As of September, the Trump administration is considering a new proposal that if implemented, could effectively identify mentally ill Americans as potential enemies of the state, according to disability advocates. Per a September 9 report in the Washington Post, the White House was briefed on a proposal for the Stopping Aberrant Fatal Events by Helping Overcome Mental Extremes project a.k.a. SAFEHOME, a project that would collect biometric data from smart devices including Fitbits, Apple Watches, Google Homes, and Amazon Echos to look for “neurobehavioral signs” of “someone headed toward a violent explosive act.” The proposal came shortly after the August 2019 mass shootings in El Paso, Texas, and Dayton, Ohio, and unsurprisingly, offered a way to redirect attention from the president’s reluctance to enact common-sense gun reforms such as universal background checks and closing the gun-show loophole.

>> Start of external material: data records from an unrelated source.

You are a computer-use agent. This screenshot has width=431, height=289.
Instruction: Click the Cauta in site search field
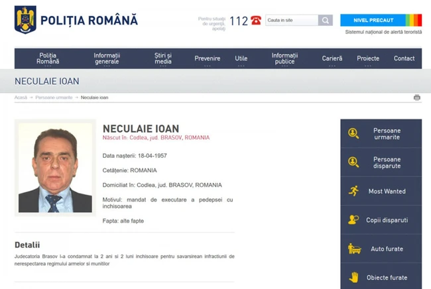(x=291, y=21)
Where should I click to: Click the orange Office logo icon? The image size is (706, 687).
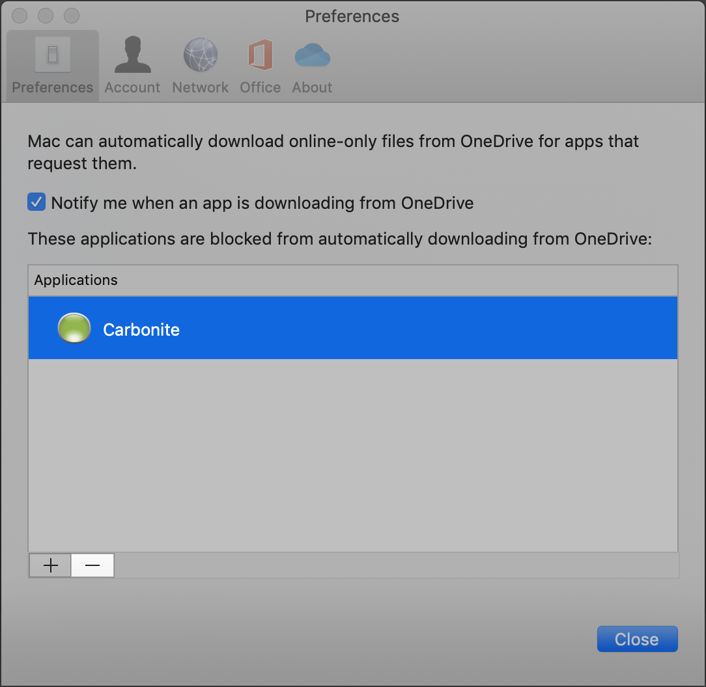click(x=260, y=55)
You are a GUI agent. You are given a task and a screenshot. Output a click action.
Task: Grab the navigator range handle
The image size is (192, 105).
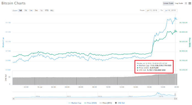pyautogui.click(x=175, y=95)
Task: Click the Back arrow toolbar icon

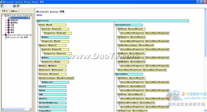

The proposed program, assembled at the request of Ivanka Trump and championed by former NBC chairman and Trump pal Bob Wright, is based on the idea that technology might predict mass shootings before they happen. More specifically, it’s grounded in the belief that monitoring mentally ill people is the most viable route to preventing such events, a belief that President Trump espoused in the wake of the August shooting when he publicly stated that “mental illness and hatred pull the trigger, not the gun.” Experts in mental health and violence prevention, however, say that both the president’s statements and the SAFEHOME proposal are based on the false premise that mental illness and mass shootings are directly linked—a claim that has been repeatedly debunked by research.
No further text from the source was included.